------ Data

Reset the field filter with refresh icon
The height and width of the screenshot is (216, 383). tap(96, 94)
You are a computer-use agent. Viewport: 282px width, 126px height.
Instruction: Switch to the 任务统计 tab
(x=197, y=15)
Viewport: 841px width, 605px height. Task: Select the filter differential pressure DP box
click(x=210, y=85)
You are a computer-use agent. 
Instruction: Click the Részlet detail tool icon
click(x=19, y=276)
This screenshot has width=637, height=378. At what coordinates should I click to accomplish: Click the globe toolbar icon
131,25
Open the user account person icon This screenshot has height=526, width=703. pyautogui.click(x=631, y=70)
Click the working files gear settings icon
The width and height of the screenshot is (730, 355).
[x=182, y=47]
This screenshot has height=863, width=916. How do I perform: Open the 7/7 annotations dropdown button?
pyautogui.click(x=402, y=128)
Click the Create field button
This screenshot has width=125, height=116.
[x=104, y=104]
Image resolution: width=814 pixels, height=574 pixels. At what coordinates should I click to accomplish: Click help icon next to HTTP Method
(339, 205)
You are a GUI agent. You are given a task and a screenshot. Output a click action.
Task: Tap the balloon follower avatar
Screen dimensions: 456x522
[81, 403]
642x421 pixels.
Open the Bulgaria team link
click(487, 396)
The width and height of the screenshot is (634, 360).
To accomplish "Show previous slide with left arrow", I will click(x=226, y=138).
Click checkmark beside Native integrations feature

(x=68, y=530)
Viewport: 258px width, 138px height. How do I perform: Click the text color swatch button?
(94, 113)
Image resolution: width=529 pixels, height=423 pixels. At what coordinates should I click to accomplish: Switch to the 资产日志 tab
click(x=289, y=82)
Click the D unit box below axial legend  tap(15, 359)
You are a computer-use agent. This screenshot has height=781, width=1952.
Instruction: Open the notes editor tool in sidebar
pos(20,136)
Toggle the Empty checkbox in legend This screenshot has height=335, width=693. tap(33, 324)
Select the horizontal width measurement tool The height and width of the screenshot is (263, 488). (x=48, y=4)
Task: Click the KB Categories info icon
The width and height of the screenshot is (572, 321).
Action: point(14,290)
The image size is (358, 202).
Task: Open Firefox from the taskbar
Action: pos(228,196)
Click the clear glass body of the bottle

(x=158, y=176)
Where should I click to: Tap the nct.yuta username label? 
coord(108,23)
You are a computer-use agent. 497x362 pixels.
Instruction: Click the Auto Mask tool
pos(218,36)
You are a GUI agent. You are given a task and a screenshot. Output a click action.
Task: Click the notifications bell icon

------------

→ **Task prompt**:
Work out how many lines in the entries hold the string "legend". Your answer should consist solely of that number.

→ **Answer box**:
2